Ele ressalta que os vestígios ali encontrados confirmam relatos documentais que indicam que “áreas de mato” daquelas redondezas foram limpadas para o cultivo graças ao trabalho de escravizados.
“É inevitável pensarmos no que estava acontecendo nessa época em outras partes do Atlântico. Por exemplo, nas ilhas atlânticas ou até no Brasil”, acrescenta ele. “Estamos perante um fenômeno de colonização, mas no interior da Europa.”
Os objetos encontrados ali que remetem a esse passado escravagista ainda devem passar por análise e serão apresentados em um congresso de arqueologia marcado para novembro. Mas não é a primeira vez que vestígios do tipo são encontrados em Portugal.
Em 2009, outro grupo de pesquisadores descobriu 158 esqueletos de africanos na cidade de Lagos e estudos constataram que esses homens e mulheres sofriam de desnutrição, lesões e abusos físicos graves.
Uma longa história — ainda cheia de lacunas
“A história das populações escravizadas e dos seus descendentes em Portugal é uma história cada vez mais conhecida, nos seus traços gerais, pelos pesquisadores”, comenta Coelho. “No entanto, as experiências de vida dessas pessoas estão fora das grandes narrativas que dão corpo ao estado-nação português e à imaginação histórica da maioria dos portugueses.”
Sim, esta é uma lacuna.

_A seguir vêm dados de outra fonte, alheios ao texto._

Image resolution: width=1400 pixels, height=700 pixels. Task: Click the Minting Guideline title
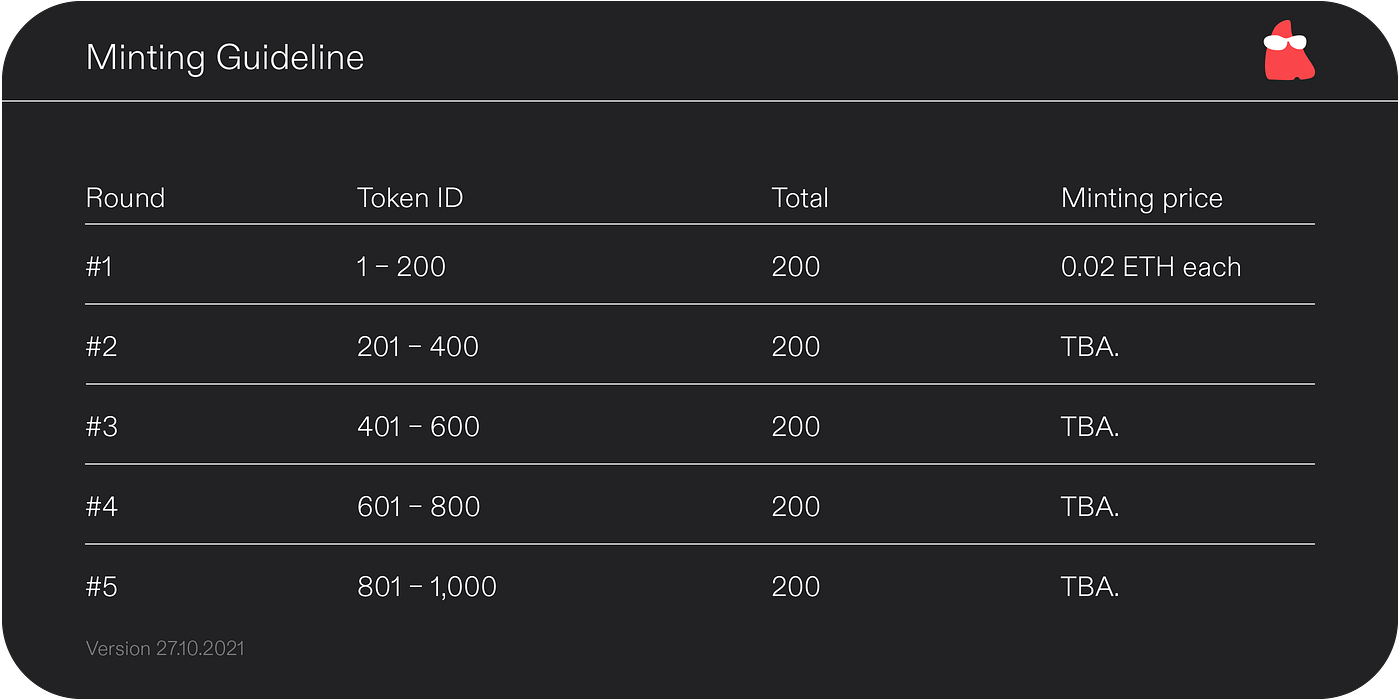225,58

Para boa parte das pessoas, a escravidão empreendida pelos portugueses ocorreu somente nas colônias, como o Brasil. Nas palavras de Coelho, essa situação tem sido representada “como elementos exteriores, que foram assimiladas ou desapareceram de todo”.
“A história da comunidade de origem africana no Vale do Sado [onde fica o monte escavado], onde trabalhamos, de um modo geral é ainda representada dessa forma”, salienta. “A arqueologia permite que cheguemos às experiências dessas comunidades através das coisas mais banais, perdidas ou descartadas, através das quais podemos criticamente imaginar a gestualidade e os objetos de pessoas que viveram há centenas de anos, nas margens, longe dos documentos escritos.”
Autor do livro ‘Cativos do Reino: a circulação de escravos entre Portugal e Brasil’, o historiador Renato Pinto Venancio, professor na Universidade Federal de Minas Gerais (UFMG) ressalta à BBC News Brasil que as pesquisas arqueológicas que vem sendo feitas “são uma contribuição importante e complementam as pesquisas históricas”.